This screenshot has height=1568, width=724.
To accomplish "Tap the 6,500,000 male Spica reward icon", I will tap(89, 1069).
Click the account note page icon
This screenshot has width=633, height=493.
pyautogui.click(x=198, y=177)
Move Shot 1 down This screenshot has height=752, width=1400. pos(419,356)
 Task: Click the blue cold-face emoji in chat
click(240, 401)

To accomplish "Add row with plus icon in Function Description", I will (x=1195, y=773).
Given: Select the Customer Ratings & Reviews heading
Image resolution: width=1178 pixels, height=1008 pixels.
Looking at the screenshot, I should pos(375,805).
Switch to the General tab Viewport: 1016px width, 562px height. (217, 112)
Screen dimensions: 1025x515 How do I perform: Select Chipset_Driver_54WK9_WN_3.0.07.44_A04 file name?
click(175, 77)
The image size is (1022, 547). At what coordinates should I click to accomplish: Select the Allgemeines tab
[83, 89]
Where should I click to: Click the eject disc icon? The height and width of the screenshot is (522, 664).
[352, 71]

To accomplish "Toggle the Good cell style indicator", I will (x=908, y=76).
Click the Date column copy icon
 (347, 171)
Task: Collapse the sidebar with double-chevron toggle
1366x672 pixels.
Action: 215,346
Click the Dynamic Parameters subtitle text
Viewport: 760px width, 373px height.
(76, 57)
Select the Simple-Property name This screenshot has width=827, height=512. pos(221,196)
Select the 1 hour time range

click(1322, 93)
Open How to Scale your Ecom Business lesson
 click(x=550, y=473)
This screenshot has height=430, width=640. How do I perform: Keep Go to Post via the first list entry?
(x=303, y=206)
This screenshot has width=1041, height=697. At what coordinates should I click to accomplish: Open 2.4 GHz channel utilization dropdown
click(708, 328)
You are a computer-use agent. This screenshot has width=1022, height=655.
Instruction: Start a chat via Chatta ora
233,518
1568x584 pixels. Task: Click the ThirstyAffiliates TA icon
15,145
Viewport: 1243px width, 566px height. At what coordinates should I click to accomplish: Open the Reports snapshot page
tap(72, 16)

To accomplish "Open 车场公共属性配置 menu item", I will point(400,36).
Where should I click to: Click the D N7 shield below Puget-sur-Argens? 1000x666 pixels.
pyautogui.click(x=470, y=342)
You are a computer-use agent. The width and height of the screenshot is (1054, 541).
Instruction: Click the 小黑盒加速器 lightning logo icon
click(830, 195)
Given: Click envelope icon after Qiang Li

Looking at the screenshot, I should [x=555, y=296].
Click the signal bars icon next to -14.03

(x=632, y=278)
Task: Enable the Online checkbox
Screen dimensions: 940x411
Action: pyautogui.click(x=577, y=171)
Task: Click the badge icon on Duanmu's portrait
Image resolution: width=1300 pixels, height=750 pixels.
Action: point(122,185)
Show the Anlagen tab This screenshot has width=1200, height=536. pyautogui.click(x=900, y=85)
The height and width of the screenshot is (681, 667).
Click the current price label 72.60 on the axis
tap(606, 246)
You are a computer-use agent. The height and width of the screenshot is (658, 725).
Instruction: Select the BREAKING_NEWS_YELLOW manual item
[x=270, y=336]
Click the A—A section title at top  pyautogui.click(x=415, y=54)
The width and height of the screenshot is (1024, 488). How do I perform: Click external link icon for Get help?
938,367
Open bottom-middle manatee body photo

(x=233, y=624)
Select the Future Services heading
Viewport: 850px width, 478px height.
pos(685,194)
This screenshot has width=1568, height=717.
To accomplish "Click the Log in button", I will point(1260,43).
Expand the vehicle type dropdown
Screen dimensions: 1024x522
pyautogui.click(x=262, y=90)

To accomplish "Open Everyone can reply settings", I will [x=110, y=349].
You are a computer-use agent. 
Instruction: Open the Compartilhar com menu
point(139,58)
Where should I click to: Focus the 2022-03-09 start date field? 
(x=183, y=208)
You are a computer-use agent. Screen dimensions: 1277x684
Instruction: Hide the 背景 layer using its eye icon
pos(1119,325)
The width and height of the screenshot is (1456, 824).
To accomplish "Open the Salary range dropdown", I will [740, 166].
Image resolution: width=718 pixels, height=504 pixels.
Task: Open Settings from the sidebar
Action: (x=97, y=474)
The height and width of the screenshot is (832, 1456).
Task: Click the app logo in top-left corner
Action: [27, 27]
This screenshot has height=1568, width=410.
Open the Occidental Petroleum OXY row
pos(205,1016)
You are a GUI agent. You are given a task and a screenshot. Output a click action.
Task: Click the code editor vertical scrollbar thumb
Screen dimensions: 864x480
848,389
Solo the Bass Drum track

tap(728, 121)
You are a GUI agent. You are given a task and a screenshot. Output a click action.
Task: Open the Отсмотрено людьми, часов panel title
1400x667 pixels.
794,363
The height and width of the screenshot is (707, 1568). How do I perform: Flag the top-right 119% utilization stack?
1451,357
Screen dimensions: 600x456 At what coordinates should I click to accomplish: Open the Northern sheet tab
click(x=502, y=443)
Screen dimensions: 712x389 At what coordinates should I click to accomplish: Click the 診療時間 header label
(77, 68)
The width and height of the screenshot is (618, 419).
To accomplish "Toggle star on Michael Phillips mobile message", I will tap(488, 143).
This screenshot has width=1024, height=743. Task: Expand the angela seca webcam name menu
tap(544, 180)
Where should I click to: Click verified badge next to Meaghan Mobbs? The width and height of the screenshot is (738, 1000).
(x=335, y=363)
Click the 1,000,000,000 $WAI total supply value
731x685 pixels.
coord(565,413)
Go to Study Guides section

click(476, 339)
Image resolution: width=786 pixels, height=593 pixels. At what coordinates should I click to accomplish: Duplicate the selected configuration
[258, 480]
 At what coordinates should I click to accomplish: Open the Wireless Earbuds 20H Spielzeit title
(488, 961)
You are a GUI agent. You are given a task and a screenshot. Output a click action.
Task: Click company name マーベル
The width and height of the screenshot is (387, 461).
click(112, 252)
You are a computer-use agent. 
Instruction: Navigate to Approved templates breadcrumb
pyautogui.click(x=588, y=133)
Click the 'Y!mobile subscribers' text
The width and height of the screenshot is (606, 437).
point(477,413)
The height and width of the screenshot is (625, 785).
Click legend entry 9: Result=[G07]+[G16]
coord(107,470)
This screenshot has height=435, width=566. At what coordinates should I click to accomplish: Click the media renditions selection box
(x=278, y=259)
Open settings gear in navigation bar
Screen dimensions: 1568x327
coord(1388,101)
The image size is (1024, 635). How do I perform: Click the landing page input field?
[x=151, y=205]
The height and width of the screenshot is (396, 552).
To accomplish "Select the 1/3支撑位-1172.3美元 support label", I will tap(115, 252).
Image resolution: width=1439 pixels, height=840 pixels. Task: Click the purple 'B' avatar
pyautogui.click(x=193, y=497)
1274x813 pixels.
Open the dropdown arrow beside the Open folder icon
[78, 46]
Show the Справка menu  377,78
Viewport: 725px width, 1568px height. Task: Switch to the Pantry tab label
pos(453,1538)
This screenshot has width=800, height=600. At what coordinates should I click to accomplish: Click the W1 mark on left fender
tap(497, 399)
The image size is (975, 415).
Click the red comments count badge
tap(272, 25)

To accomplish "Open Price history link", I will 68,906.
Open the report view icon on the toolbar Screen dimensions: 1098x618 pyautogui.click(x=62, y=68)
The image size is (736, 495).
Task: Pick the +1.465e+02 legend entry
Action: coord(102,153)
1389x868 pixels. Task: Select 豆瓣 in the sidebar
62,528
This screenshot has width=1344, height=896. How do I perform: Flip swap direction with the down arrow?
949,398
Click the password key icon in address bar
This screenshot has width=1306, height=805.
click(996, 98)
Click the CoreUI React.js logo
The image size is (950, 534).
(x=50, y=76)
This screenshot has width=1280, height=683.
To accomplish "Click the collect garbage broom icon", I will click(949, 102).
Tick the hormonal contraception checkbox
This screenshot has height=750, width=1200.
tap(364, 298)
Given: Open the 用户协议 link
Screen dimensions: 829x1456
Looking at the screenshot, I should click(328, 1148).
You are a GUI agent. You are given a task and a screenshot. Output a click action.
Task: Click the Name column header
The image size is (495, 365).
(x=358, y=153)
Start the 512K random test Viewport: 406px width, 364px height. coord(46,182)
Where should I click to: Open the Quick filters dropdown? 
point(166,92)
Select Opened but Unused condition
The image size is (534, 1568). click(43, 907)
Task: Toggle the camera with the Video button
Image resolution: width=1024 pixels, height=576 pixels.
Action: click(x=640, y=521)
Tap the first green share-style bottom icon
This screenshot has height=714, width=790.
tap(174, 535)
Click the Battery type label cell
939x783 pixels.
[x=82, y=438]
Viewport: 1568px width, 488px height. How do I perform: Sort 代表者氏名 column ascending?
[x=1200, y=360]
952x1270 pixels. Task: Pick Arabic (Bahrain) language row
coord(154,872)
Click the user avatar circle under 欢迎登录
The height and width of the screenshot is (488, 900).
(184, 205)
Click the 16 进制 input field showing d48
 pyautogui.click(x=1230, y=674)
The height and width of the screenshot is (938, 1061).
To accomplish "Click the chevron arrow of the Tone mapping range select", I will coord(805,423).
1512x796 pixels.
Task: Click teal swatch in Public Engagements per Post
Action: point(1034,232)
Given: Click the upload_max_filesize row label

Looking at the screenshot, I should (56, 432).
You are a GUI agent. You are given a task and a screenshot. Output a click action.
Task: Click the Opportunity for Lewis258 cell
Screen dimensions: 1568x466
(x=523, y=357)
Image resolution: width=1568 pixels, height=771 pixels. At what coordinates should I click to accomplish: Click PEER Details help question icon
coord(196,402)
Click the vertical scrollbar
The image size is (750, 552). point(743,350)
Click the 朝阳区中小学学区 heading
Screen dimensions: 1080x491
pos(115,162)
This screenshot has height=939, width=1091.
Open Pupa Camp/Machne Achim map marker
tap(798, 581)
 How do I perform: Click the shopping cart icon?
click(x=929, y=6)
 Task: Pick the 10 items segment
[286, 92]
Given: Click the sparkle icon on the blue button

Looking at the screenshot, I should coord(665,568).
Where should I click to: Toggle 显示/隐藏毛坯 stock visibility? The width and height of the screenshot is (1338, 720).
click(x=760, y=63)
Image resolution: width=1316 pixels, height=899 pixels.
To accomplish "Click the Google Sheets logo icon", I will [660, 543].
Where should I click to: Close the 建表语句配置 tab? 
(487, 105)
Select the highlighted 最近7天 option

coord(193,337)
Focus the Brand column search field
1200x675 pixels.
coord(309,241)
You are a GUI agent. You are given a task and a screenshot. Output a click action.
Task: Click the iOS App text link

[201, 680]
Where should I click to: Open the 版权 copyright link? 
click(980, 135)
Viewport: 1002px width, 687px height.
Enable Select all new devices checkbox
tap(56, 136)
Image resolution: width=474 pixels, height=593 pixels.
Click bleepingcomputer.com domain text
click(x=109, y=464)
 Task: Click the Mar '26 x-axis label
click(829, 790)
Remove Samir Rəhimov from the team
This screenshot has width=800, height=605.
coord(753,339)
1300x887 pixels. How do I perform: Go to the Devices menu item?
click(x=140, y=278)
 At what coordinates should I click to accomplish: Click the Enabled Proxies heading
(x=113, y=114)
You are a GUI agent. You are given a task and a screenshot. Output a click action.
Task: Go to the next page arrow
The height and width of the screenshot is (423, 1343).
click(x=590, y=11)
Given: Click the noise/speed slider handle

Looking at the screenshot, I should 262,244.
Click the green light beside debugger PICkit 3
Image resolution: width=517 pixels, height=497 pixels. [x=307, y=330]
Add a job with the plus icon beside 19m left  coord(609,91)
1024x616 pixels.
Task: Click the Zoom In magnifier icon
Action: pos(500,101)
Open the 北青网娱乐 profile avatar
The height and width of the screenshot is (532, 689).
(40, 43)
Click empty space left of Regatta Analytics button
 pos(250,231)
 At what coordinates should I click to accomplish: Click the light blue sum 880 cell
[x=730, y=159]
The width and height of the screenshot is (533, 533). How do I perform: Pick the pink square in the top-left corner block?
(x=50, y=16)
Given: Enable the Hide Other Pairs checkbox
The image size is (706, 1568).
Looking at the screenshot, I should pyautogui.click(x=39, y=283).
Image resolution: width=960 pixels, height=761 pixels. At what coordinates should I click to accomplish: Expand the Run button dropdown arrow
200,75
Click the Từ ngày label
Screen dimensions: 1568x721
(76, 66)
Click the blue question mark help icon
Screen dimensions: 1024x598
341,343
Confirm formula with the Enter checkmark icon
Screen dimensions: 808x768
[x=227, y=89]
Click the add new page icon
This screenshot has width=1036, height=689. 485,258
* * * * * * * * *
### INSTRUCTIONS TO FOLLOW:
Examine the listing line by line and give the number of lines where "mobile" occurs, with nothing added.

### FINAL ANSWER:
2